Un profesor de inglés nos hacía las clases amenas con canciones y juegos sin dejar de lado la gramática. Pero aplicábamos lo que en un principio sólo era teoría. Otra de mis profesoras, también de los ochenta, nos introducía en el mundo real haciéndonos elegir una vez por semana una noticia del periódico, la que más nos llamase la atención o nos impactase a nuestros trece o catorce años para luego comentarla en grupo. Hacía varias cosas importantísimas con un ejercicio tan simple: Que los niños aprendiesen que hay muchas realidades además de la suya, que sobre esa realidad hay que pensar y que debemos comunicarnos unos con otros. Hablar, exponer un tema en público, escuchar opiniones diversas y respetarlas. Aprender a poner por escrito lo que pensamos y luego contarlo con nuestras propias palabras.
Luego, en la enseñanza secundaria también las clases de Literatura cumplieron con esa parte de práctica que debe acompañar siempre a la teoría con una profesora que vivía cada texto que nos hacía comentar, sin amargarnos la vida con datos innecesarios. Nos ayudaba a entender la intención del autor y conseguía contagiarnos su entusiasmo. Expresábamos lo que sentíamos al leer. De la misma manera, nuestro profesor de Historia, no nos explicaba los acontecimientos del mundo como una lista interminable de fechas y nombres, si no dándonos un motivo de por qué habían sucedido. Aunque luego, claro, era necesario aprender también cuándo y dónde. Pero lo primero era cómo y por qué. Y las relaciones que había entre unos hechos y otros. Al fin y al cabo, la Historia es una cadena de acontecimientos que no se pueden aprender aislados.

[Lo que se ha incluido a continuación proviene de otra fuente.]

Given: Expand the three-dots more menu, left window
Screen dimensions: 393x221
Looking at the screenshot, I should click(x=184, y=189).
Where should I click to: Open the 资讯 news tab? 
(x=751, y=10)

Luego la Universidad fue una decepción. Lo que yo empecé ilusionada pensando que sería un lugar de intercambio de ideas, de convivencia, de exposición al mundo, de aprendizaje en grupo, resultó ser un desfile de conferenciantes más preocupados en su mayoría de tener un auditorio que les escuchase, los admirase y se interesase por los libros que ellos mismos habían escrito sobre la materia en cuestión. Libros como fascículos que si bien podían haber resultado interesantísimos como medio de consulta y ampliación de materia, había que aprenderse como un catecismo. Lo único que consiguieron con aquello, al menos en mi facultad, fue que mucha gente con mente inquieta y ganas de aprender se sintiese frustrada y abandonase antes de tiempo unos estudios que no estimulaban sus ganas de saber sino que las encerraban en un pensamiento único, sin conexión con la realidad que luego se iba a encontrar al salir.
Una diferencia básica existe, creo yo, entre dos maneras tan diferentes de enseñar: La vocación docente. Los primeros disfrutaban enseñando y viendo cómo sus alumnos aprendían. Transmitían entusiasmo. Los segundos tenían en la enseñanza un medio de ganarse la vida que podía haber sido otro cualquiera o bien un ego inmenso que proyectaban en la enseñanza.

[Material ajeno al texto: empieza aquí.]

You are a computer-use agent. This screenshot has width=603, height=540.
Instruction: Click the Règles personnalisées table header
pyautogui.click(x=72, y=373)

Ahora los decanos de Magisterio plantean examinar la vocación docente para mejorar la enseñanza. Entiendo que es una medida muy acertada y que ahí esté quizá una de las claves para mejorar nuestro sistema.
Tampoco estaría demás que se midieran las habilidades para ejercer otras profesiones al terminar las titulaciones o incluso antes. Especialmente en aquellas que cómo la enseñanza están encaminadas a ayudar a la parte más sensible de la población. En este caso son los niños y jóvenes pero lo mismo podría hacerse con el personal sanitario que no sólo debe tener los conocimientos necesarios si no un trato agradable hacia la persona que sufre o el personal de las residencias geriátricas.

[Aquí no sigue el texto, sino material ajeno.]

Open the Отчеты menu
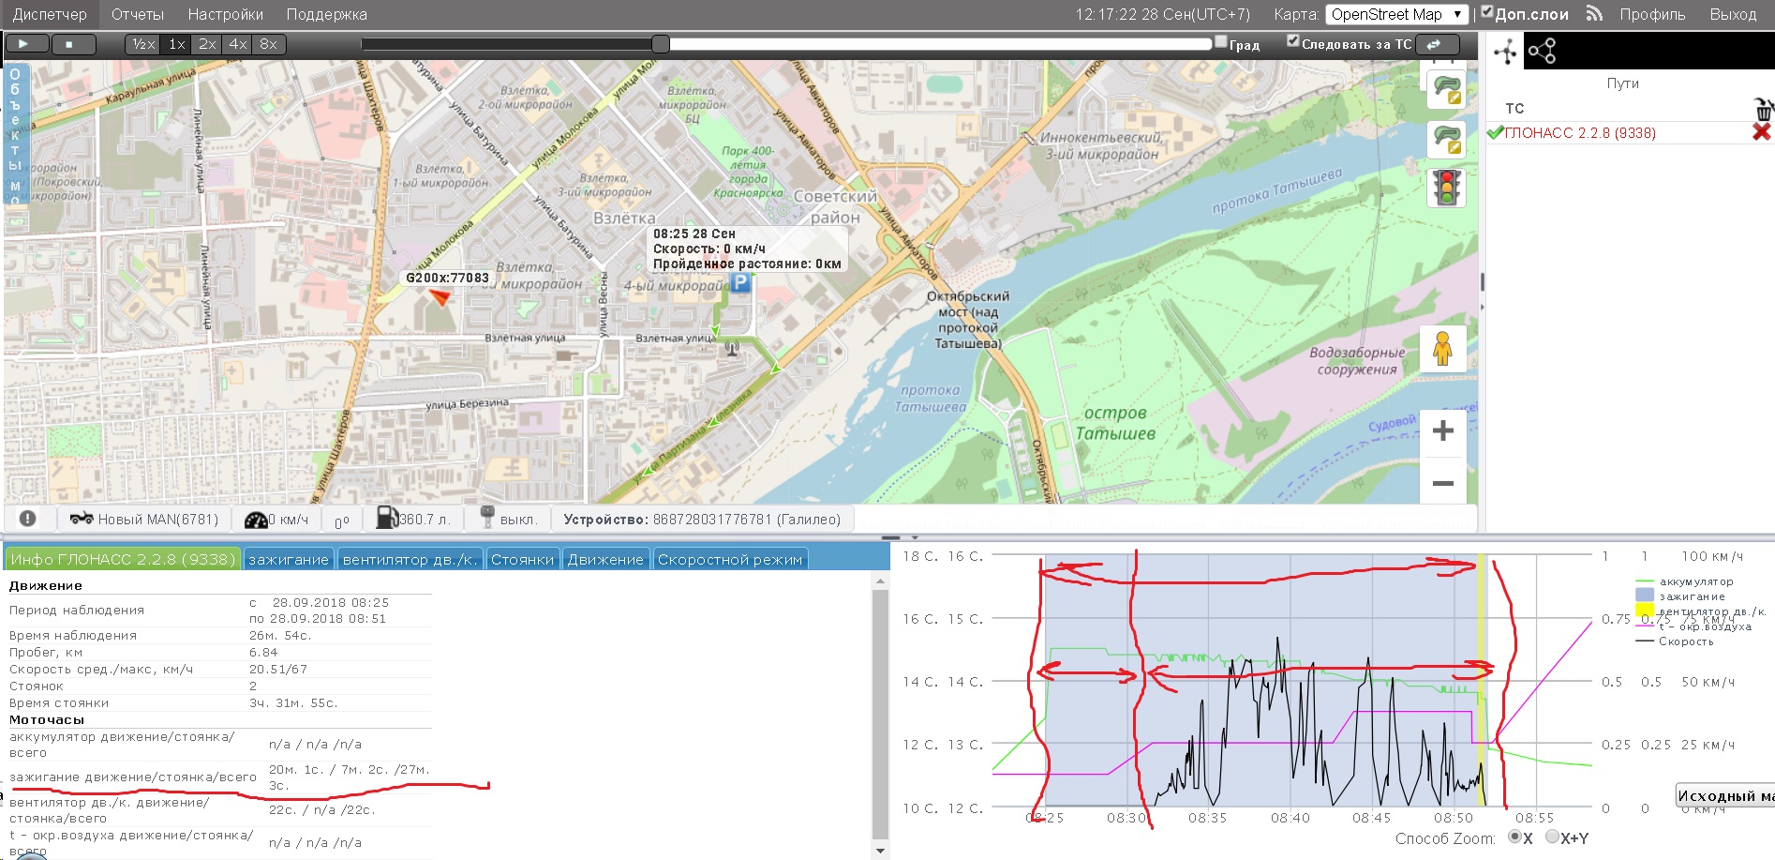This screenshot has width=1775, height=860. point(137,14)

Son profesiones especiales, dedicadas a los sectores más vulnerables de la población y se debe poner un cuidado especial en su selección.
Esto nos lleva también a pensar en las condiciones en que muchas veces se ven obligados a trabajar porque un médico, un enfermero, o un profesor obligado a hacer más turnos o más horas que las que humanamente puede, por mucha vocación que tenga acabará saturado con un riesgo grande de no poder ejercer su profesión con la claridad de ideas y el trato cuidadoso que, tanto alumnos como pacientes, necesitan.
Que ellos ejerzan con vocación y que las administraciones los cuiden para que puedan hacerlo.